WORK REQUIRED: Exactly what is written in the records below should be returned, minus the images.

DATA PROVIDED:
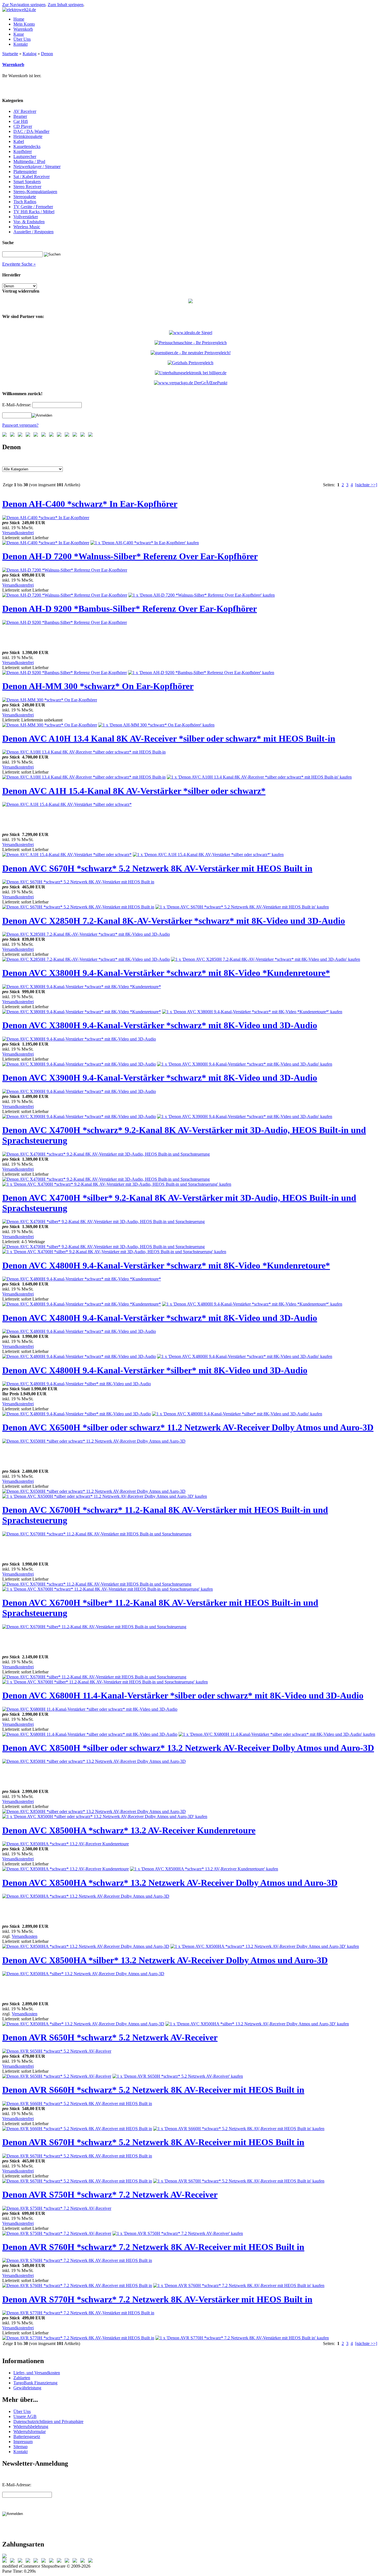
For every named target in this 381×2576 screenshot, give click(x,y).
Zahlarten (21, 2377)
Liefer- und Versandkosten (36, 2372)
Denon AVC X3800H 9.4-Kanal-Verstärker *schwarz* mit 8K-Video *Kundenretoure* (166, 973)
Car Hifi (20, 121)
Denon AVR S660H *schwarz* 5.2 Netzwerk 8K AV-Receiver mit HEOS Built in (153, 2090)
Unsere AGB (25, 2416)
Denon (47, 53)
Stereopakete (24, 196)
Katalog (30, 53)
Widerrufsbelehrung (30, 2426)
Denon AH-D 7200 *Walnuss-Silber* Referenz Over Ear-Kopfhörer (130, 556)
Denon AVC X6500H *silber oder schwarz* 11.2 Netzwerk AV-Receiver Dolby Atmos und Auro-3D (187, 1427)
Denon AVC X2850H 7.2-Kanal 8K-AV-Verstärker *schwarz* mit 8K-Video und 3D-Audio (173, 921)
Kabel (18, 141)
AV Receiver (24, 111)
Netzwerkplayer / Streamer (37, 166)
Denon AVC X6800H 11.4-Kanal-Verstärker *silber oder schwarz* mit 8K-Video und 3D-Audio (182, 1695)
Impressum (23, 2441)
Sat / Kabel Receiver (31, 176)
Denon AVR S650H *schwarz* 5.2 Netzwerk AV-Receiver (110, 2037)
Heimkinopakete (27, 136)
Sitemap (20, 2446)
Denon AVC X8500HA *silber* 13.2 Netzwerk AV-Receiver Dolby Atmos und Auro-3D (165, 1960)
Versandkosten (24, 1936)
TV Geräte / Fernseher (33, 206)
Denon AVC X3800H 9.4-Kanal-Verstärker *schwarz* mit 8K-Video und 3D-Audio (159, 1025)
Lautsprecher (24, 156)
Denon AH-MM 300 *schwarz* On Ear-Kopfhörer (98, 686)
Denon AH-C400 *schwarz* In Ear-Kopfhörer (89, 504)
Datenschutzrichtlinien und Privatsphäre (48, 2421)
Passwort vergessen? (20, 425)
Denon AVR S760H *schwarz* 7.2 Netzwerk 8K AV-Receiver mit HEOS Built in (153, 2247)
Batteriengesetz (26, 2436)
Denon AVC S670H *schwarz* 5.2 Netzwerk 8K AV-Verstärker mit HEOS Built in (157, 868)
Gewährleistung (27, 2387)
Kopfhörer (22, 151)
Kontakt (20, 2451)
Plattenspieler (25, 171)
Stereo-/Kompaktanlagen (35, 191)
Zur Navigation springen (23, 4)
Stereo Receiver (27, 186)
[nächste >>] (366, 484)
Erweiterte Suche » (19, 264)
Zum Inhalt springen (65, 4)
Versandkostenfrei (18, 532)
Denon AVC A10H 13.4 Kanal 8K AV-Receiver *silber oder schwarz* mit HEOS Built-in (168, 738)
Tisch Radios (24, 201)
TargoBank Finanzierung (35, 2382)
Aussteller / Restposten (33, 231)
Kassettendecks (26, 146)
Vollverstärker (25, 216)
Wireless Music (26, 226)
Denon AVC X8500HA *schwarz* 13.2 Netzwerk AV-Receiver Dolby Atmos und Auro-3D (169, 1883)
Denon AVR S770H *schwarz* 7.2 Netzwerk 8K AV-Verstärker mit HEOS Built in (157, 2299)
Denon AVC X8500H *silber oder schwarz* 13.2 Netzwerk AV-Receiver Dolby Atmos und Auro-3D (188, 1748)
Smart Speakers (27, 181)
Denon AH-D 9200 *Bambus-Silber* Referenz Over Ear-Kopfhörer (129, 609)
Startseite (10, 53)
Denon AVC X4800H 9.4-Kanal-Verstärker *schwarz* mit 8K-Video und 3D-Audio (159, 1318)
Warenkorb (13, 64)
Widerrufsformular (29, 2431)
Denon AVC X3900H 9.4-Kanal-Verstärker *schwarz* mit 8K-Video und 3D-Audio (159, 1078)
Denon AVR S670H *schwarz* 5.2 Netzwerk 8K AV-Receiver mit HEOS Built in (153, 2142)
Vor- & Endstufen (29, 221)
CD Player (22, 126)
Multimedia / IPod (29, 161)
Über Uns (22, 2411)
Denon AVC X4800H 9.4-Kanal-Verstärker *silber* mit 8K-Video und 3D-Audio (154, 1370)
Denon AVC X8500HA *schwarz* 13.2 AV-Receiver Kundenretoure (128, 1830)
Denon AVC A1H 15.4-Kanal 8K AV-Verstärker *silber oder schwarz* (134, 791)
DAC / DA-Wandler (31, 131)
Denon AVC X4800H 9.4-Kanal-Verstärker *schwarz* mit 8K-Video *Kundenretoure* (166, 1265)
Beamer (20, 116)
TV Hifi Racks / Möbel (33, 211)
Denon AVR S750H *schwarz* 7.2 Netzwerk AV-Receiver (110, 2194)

TASK RESULT:
For every named target in this 381×2576 screenshot, give click(x,y).
Zahlarten (21, 2377)
Liefer- und Versandkosten (36, 2372)
Denon AVC X3800H 9.4-Kanal-Verstärker *schwarz* mit 8K-Video *Kundenretoure* (166, 973)
Car Hifi (20, 121)
Denon AVR S660H *schwarz* 5.2 Netzwerk 8K AV-Receiver mit HEOS Built in (153, 2090)
Unsere AGB (25, 2416)
Denon (47, 53)
Stereopakete (24, 196)
Katalog (30, 53)
Widerrufsbelehrung (30, 2426)
Denon AH-D 7200 *Walnuss-Silber* Referenz Over Ear-Kopfhörer (130, 556)
Denon AVC X6500H *silber oder schwarz* 11.2 Netzwerk AV-Receiver Dolby Atmos und Auro-3D (187, 1427)
Denon AVC X2850H 7.2-Kanal 8K-AV-Verstärker *schwarz* mit 8K-Video und 3D-Audio (173, 921)
Kabel (18, 141)
AV Receiver (24, 111)
Netzwerkplayer / Streamer (37, 166)
Denon AVC X6800H 11.4-Kanal-Verstärker *silber oder schwarz* mit 8K-Video und 3D-Audio (182, 1695)
Impressum (23, 2441)
Sat / Kabel Receiver (31, 176)
Denon AVR S650H *schwarz* 5.2 Netzwerk AV-Receiver (110, 2037)
Heimkinopakete (27, 136)
Sitemap (20, 2446)
Denon AVC X8500HA *silber* 13.2 Netzwerk AV-Receiver Dolby Atmos und Auro-3D (165, 1960)
Versandkosten (24, 1936)
TV Geräte / Fernseher (33, 206)
Denon AVC X3800H 9.4-Kanal-Verstärker *schwarz* mit 8K-Video und 3D-Audio (159, 1025)
Lautsprecher (24, 156)
Denon AH-MM 300 *schwarz* On Ear-Kopfhörer (98, 686)
Denon AH-C400 *schwarz* In Ear-Kopfhörer (89, 504)
Datenschutzrichtlinien und Privatsphäre (48, 2421)
Passwort vergessen? (20, 425)
Denon AVR S760H *schwarz* 7.2 Netzwerk 8K AV-Receiver mit HEOS Built in (153, 2247)
Batteriengesetz (26, 2436)
Denon AVC S670H *schwarz* 5.2 Netzwerk 8K AV-Verstärker mit HEOS Built in (157, 868)
Gewährleistung (27, 2387)
Kopfhörer (22, 151)
Kontakt (20, 2451)
Plattenspieler (25, 171)
Stereo-/Kompaktanlagen (35, 191)
Zur Navigation springen (23, 4)
Stereo Receiver (27, 186)
[nächste >>] (366, 484)
Erweiterte Suche » (19, 264)
Zum Inhalt springen (65, 4)
Versandkostenfrei (18, 532)
Denon AVC A10H 13.4 Kanal 8K AV-Receiver *silber oder schwarz* mit HEOS Built-in (168, 738)
Tisch Radios (24, 201)
TargoBank Finanzierung (35, 2382)
Aussteller / Restposten (33, 231)
Kassettendecks (26, 146)
Vollverstärker (25, 216)
Wireless Music (26, 226)
Denon AVC X8500HA *schwarz* 13.2 Netzwerk AV-Receiver Dolby Atmos und Auro-3D (169, 1883)
Denon AVR S770H *schwarz* 7.2 Netzwerk 8K AV-Verstärker mit HEOS Built in (157, 2299)
Denon AVC X8500H *silber oder schwarz* 13.2 Netzwerk AV-Receiver Dolby Atmos und Auro-3D (188, 1748)
Smart Speakers (27, 181)
Denon AH-D 9200 *Bambus-Silber* Referenz Over Ear-Kopfhörer (129, 609)
Startseite (10, 53)
Denon AVC X4800H 9.4-Kanal-Verstärker *schwarz* mit 8K-Video und 3D-Audio (159, 1318)
Warenkorb (13, 64)
Widerrufsformular (29, 2431)
Denon AVC X3900H 9.4-Kanal-Verstärker *schwarz* mit 8K-Video und 3D-Audio (159, 1078)
Denon AVR S670H *schwarz* 5.2 Netzwerk 8K AV-Receiver mit HEOS Built in (153, 2142)
Vor- & Endstufen (29, 221)
CD Player (22, 126)
Multimedia / IPod (29, 161)
Über Uns (22, 2411)
Denon AVC X4800H 9.4-Kanal-Verstärker *silber* mit 8K-Video und 3D-Audio (154, 1370)
Denon AVC X8500HA *schwarz* 13.2 AV-Receiver Kundenretoure (128, 1830)
Denon AVC A1H 15.4-Kanal 8K AV-Verstärker *silber oder schwarz* (134, 791)
DAC / DA-Wandler (31, 131)
Denon AVC X4800H 9.4-Kanal-Verstärker *schwarz* mit 8K-Video *Kundenretoure* (166, 1265)
Beamer (20, 116)
TV Hifi Racks / Möbel (33, 211)
Denon AVR S750H *schwarz* 7.2 Netzwerk AV-Receiver (110, 2194)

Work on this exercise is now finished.